── RECORDS SHOWN

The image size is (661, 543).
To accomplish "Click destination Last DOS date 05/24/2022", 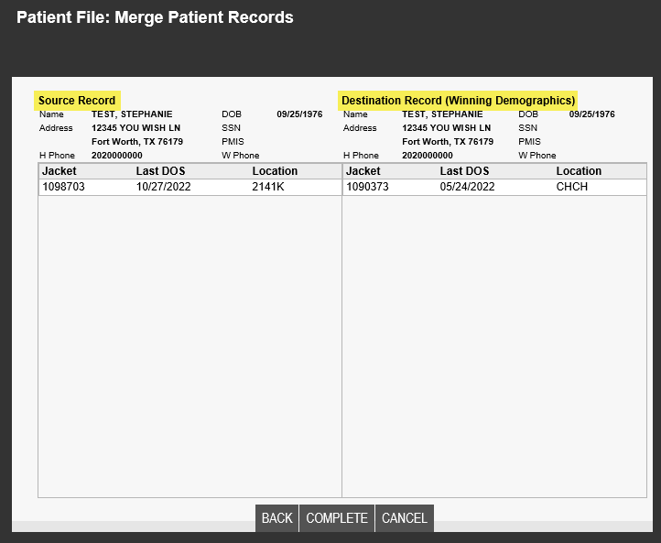I will point(467,187).
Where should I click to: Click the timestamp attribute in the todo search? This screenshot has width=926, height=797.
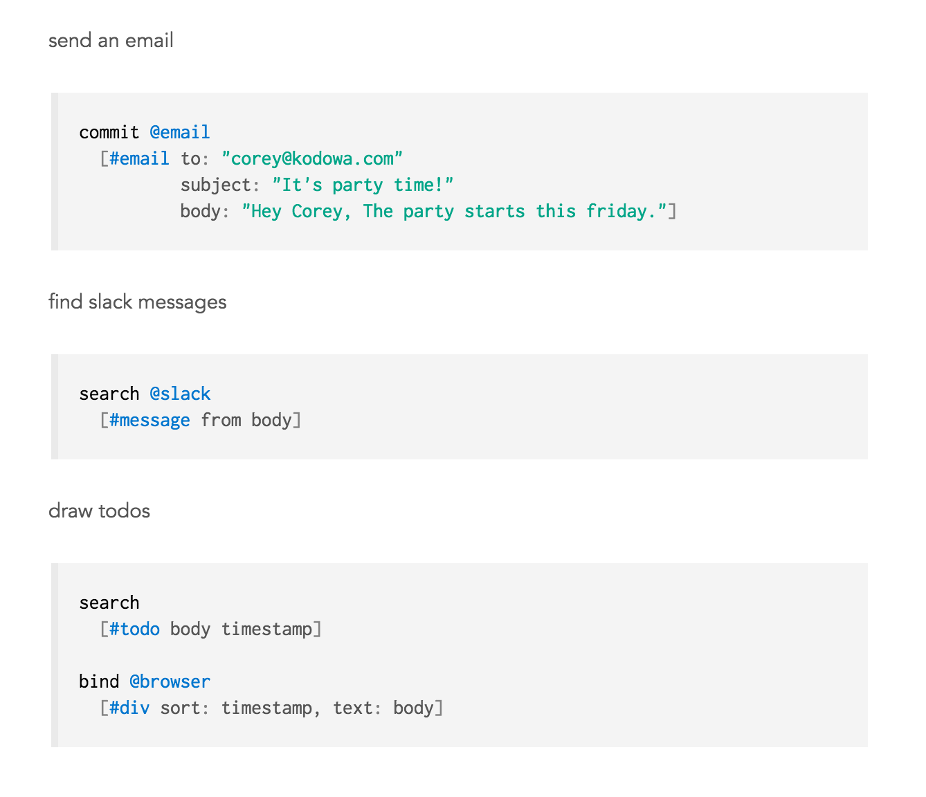270,629
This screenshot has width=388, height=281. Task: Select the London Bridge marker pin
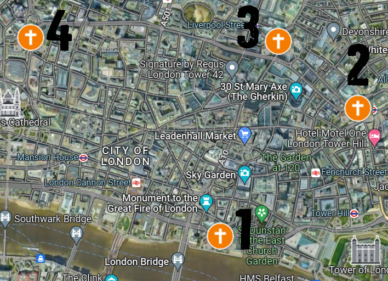pyautogui.click(x=178, y=261)
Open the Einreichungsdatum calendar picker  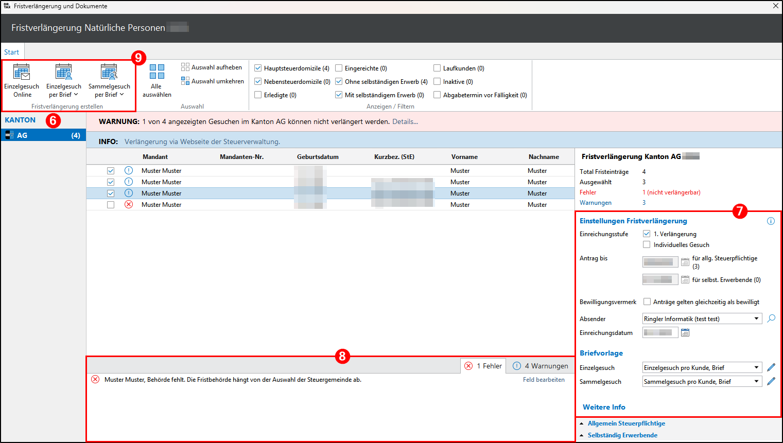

────

- [EXERCISE AIM]: Return each line of the records above that contains the word "width".

- [RESPONSE BELOW]:
Where should I click to: Click the timestamp attribute in the todo search? This screenshot has width=926, height=797.
This screenshot has width=388, height=281. Task: Select the London Bridge marker pin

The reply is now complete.